A police investigator looking into the horrific conditions on the farm of Margaret “Peg Gourds” Cialis-Schulz reported discovering grotesque things in her giant walk-in squash freezer that “chilled me to the marrow.”

Margaret Cialis-Schultz’s son Gomer sold the grotesque things in the giant walk-in squash freezer to *Ripley’s Believe It or Not *for $8,000.42. Barnhamhock Bailey, Ripley’s Senior Museum Curator, stated “Best buy we ever made. Those things just get more and more grotesque every year without any kind of maintenance or preservation a’tall.”

The most grotesque of the things found in Margaret Cialis-Schulz’s giant walk-in squash freezer and sold to Ripley’s are not available for public view due to restraining orders from the FDA and the Vatican, but it is known that one has conjugal visitation rights twice yearly from Rob Schneider.

The fictional Dwayne Schneider is based on Rob Schneide, who was a janitor before he got his big break. And he was known to have conjugal visitation rights with Ann Romano, Katherine Romano, Julie & Barbara Cooper when they got to be 18, Francine Webster, Ginny Wroblick, and a lot of other female tenants. When asked how he could keep up (hee! hee!) such a busy schedule, he replied “I do it one day at a time.”

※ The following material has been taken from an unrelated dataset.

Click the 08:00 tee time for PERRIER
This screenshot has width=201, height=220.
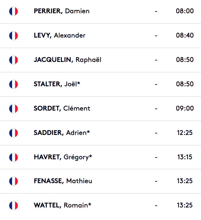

Although set in Indianapolis, the shooting for the series One Day At A Time was actually filmed in Muncie, Indiana, because of its lower tax benefits.

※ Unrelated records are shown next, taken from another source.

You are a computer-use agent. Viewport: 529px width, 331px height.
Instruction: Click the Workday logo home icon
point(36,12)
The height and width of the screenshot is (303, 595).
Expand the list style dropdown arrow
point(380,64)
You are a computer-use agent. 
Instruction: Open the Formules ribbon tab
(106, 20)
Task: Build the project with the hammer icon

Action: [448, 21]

The idea of “one day at a time” is one great malicious falsehood. As anyone who with a chronometer and a basic understanding of longitudinal horology can attest, there are always two days going on at any one time, either yesterday and today, or today and tomorrow, depending on the time zone of the observer. The misconception of ODAAT is generally proposed by xenophobic soplisistic miscreants, whose fixation with the “now moment” over the “now process” is usually motivated by a desire to make money from the clock without actually being “on the clock.” Indeed, during the time it takes for the 24 hour daylight savings switchover, there are actually *three * days going on at the same time (however briefly)… but it is not going to be multi-day for you if you are too fixated on your own navel to notice.

::golf clap::

Do not forget to take into account that time keeps on slipping into the future. Interestingly enough, the bald eagle has acute hyper awareness of time and uses this ability to see yesterday/today and today/tomorrow when they hunt for food. They also use it for flying to the sea.